# DOCUMENT EXTRACT start

Are the support units for SOF any more selective than their non-SOF counterparts?


----------



## Marauder06 (Jan 8, 2007)

Totentanz said:


> Are the support units for SOF any more selective than their non-SOF counterparts?



It depends.  For SF units, assignments for support troops are made "needs of the Army," just like for conventional units.  The only difference is assignees must be airborne qualified, or volunteer for airborne training.

Other SOF units have higher standards.


----------



## Looon (Jan 8, 2007)

The 75th recently added a support aspect to free up line space. That way qualified personel won't be in PAC.

Cooks will be cooks, not Rangers. etc....


----------



## Marauder06 (Jan 8, 2007)

That's interesting.  So you won't be expected to be Ranger qualified to have a support position in the Regiment?


----------



## Marauder06 (Jan 8, 2007)

Ravage, keep in mind that "SF" is different that "SOF."  SOF is an all-encompasing term, while SF refers to a specific qualification, and a subset of SOF.


----------



## Boondocksaint375 (Jan 8, 2007)

mara said:


> Ravage, keep in mind that "SF" is different that "SOF." SOF is an all-encompasing term, while SF refers to a specific qualification, and a subset of SOF.


 

Just wanted to add that this is the case for America, it's amazing what units are considered as "SF" in other countries


----------



## Totentanz (Jan 8, 2007)

Ranger Luna said:


> The 75th recently added a support aspect to free up line space. That way qualified personel won't be in PAC.
> 
> Cooks will be cooks, not Rangers. etc....



So previously, even the cooks in the 75th had to be Ranger-qualified?


----------



## Boondocksaint375 (Jan 8, 2007)

No, but majority were.  It's pretty hard to get promoted in Regiment unless you have your tab.  Needless to say there were so many tabs in my platoon that promotion was slow as hell.


----------



## Marauder06 (Jan 8, 2007)

Will everyone still wear the tan beret?


----------



## Marauder06 (Jan 8, 2007)

I don't get it.  If you have an MTOE of 600, then you can have 600 Ranger-qualified or non-, right? (not counting authorized overages).  Aren't all the positions victor-coded?


----------



## Looon (Jan 8, 2007)

mara said:


> Will everyone still wear the tan beret?


I hope not. I hope they made it to where the 'Rangers' that graduate RIP or ROP wear it.


----------



## Boondocksaint375 (Jan 8, 2007)

Im pretty sure(but not 100%) that they wear the scroll, but sport a red beret.


----------



## Marauder06 (Jan 8, 2007)

That's too bad.  One of the things I liked about the Ranger Regiment was that everyone in the unit was a Ranger, no need to separate people by hat.

# DOCUMENT EXTRACT end
# LISTED RECORDS start

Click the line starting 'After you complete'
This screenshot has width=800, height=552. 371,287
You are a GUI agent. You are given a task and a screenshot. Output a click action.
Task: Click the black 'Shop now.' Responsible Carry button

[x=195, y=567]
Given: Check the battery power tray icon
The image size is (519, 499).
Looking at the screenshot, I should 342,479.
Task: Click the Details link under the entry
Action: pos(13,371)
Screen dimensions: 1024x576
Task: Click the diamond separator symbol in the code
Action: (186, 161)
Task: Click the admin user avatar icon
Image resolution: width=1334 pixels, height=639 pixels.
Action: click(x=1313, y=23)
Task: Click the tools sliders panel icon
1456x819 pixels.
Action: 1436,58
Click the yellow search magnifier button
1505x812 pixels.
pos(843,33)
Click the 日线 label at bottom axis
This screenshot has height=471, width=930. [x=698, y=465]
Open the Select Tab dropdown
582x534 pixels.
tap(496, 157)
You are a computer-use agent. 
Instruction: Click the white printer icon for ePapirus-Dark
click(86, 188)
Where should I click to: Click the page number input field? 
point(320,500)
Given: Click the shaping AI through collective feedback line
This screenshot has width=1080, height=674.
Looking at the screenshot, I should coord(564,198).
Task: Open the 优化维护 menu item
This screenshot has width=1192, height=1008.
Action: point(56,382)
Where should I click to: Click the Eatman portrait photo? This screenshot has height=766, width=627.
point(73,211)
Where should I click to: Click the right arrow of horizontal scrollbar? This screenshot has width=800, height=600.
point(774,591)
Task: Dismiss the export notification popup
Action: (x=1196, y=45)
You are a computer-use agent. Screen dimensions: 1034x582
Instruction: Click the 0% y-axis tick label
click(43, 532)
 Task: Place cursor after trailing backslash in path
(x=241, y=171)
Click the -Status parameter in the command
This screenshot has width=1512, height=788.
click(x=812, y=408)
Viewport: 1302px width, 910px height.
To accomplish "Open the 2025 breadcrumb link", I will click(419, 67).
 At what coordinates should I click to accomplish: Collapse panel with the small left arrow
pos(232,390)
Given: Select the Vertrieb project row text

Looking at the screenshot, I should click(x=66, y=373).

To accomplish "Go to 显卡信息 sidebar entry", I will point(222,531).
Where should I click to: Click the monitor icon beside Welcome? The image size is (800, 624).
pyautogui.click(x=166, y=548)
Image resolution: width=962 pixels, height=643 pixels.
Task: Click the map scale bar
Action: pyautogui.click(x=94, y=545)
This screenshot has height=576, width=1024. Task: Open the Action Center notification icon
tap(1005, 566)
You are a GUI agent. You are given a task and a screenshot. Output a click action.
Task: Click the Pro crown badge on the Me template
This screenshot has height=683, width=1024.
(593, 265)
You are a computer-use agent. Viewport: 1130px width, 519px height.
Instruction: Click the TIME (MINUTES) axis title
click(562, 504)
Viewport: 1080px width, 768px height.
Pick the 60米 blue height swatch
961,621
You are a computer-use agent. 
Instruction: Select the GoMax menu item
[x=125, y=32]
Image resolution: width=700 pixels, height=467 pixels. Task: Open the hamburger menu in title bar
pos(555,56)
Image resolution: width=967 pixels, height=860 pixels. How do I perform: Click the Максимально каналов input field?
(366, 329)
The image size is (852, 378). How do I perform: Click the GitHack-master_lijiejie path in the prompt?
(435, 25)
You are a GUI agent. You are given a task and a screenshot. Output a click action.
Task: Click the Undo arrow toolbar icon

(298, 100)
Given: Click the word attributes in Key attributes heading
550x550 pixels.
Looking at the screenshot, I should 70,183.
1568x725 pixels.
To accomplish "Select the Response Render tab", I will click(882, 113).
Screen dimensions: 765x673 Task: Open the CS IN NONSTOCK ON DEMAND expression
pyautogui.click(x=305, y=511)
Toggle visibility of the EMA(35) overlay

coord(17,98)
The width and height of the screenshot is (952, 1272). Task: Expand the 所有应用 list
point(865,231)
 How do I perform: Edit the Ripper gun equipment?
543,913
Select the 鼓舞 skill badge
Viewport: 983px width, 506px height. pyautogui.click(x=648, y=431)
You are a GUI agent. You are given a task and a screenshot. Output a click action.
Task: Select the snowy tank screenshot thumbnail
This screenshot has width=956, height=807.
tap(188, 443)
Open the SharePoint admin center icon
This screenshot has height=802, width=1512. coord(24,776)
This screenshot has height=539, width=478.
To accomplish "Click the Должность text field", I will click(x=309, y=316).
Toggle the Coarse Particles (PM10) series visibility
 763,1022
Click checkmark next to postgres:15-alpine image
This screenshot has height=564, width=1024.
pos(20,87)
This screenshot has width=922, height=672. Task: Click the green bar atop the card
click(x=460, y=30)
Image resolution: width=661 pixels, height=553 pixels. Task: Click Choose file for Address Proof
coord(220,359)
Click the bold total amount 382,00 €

# LISTED RECORDS end

◆ WRITTEN PROBLEM A:
Retype the passage of the forum thread on SOF support units between "Im pretty sure(but" and "people by hat.", inclusive.
◆ WRITTEN PROBLEM B:
Which distinct usernames appear in the post headers of the forum thread on SOF support units? List each one once.
◆ WRITTEN PROBLEM C:
For each statement, say whether the forum thread on SOF support units agrees, and quote the words that decide it. (i) Support troops assigned to SF units must be airborne qualified or volunteer for airborne training. (ii) Boondocksaint375 says all cooks in the 75th were previously Ranger-qualified. (iii) Boondocksaint375 is certain that the support troops sport a red beret.
None of the rows are needed for this work.

◆ WORKED ANSWER A:
Im pretty sure(but not 100%) that they wear the scroll, but sport a red beret.


----------



## Marauder06 (Jan 8, 2007)

That's too bad.  One of the things I liked about the Ranger Regiment was that everyone in the unit was a Ranger, no need to separate people by hat.

◆ WORKED ANSWER B:
Marauder06, Looon, Boondocksaint375, Totentanz

◆ WORKED ANSWER C:
(i) Yes: "The only difference is assignees must be airborne qualified, or volunteer for airborne training."
(ii) No: "No, but majority were."
(iii) No: "Im pretty sure(but not 100%) that they wear the scroll, but sport a red beret."